Foregrounds and Forecasts for the Cosmic Microwave Background
Max Tegmark, Daniel J. Eisenstein, Wayne Hu, Angelica de Oliveira-Costa
TL;DR
This paper develops a comprehensive, physics-based framework to forecast how microwave foregrounds affect CMB parameter estimation for Boomerang, MAP, and Planck. It introduces a multi-component foreground model with frequency dependence $\Theta_{(k)}^P(\nu)$, frequency coherence $\xi_{(k)}^P$, and angular power spectra $C_{\ell(k)}^P$, and treats these components as a correlated noise source to be jointly estimated with cosmological parameters.
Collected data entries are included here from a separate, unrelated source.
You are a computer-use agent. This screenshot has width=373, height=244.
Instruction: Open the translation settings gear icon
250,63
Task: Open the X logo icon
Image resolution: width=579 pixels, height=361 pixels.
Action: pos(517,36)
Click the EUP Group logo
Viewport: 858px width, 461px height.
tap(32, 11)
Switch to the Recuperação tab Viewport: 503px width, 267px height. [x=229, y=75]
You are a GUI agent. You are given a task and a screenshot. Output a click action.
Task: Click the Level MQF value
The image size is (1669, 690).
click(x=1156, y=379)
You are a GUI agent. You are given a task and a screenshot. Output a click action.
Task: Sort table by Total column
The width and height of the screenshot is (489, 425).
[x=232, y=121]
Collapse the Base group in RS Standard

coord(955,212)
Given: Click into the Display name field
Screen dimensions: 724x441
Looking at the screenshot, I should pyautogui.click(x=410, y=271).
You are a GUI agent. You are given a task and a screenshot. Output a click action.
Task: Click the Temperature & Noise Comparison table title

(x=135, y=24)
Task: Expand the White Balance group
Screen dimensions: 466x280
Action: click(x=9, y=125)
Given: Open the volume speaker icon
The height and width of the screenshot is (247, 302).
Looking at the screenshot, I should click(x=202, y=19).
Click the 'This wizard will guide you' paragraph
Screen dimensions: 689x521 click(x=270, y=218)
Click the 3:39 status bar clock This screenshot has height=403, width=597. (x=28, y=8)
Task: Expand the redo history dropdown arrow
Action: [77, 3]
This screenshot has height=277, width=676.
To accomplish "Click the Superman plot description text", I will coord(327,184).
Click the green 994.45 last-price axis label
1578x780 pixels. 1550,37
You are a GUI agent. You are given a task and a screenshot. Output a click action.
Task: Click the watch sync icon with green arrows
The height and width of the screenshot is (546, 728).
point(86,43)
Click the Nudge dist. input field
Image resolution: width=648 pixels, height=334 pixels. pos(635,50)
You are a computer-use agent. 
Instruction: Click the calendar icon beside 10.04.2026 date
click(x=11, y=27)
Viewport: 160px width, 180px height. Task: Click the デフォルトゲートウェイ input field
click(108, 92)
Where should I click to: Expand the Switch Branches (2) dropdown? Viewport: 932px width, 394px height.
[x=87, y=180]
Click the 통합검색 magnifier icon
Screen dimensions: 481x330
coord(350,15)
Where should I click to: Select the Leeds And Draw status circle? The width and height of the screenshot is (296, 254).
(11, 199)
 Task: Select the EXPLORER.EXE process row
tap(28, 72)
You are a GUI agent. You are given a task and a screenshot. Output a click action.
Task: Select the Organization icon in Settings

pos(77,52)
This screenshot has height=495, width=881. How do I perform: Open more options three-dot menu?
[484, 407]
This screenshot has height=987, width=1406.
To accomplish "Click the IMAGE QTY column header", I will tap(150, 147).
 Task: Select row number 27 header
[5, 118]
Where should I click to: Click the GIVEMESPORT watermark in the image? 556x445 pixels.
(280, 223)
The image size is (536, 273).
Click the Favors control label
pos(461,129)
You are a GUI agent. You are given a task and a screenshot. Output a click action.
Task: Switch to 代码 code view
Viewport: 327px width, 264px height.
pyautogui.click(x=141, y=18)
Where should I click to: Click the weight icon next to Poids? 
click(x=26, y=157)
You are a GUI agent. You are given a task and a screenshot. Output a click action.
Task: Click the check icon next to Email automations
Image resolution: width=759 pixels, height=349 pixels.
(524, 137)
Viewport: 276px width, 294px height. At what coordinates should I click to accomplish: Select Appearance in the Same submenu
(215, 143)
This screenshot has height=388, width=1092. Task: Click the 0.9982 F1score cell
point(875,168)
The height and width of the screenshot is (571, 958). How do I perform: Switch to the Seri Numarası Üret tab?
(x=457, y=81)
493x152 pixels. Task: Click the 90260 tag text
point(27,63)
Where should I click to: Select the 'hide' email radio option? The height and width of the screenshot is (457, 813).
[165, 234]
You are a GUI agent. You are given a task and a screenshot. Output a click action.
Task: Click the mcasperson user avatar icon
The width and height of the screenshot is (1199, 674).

Using a minimum-variance foreground removal and Fisher-matrix formalism, it finds that most cosmological parameters experience less than a factor of 2 degradation under a main foreground model, with larger (but still manageable) effects for large-angle polarization and more pessimistic scenarios. The analysis highlights vibrating dust and point-source contamination as the most damaging foregrounds and shows that cross-correlations between polarized and unpolarized foregrounds carry substantial polarization information. The results guide mission planning and foreground studies, demonstrating Planck’s robustness under realistic assumptions and underscoring the value of measuring foreground statistics from data and incorporating cross-channel information.
Abstract
One of the main challenges facing upcoming CMB experiments will be to distinguish the cosmological signal from foreground contamination. We present a comprehensive treatment of this problem and study how foregrounds degrade the accuracy with which the Boomerang, MAP and Planck experiments can measure cosmological parameters. Our foreground model includes not only the normalization, frequency dependence and scale dependence for each physical component, but also variations in frequency dependence across the sky. When estimating how accurately cosmological parameter can be measured, we include the important complication that foreground model parameters (we use about 500) must be simultaneously measured from the data as well. Our results are quite encouraging: despite all these complications, precision measurements of most cosmological parameters are degraded by less than a factor of 2 for our main foreground model and by less than a factor of 5 in our most pessimistic scenario. Parameters measured though large-angle polarization signals suffer more degradation: up to 5 in the main model and 25 in the pessimistic case. The foregrounds that are potentially most damaging and therefore most in need of further study are vibrating dust emission and point sources, especially those in the radio frequencies. It is well-known that E and B polarization contain valuable information about reionization and gravity waves, respectively. However, the cross-correlation between polarized and unpolarized foregrounds also deserves further study, as we find that it carries the bulk of the polarization information about most other cosmological parameters.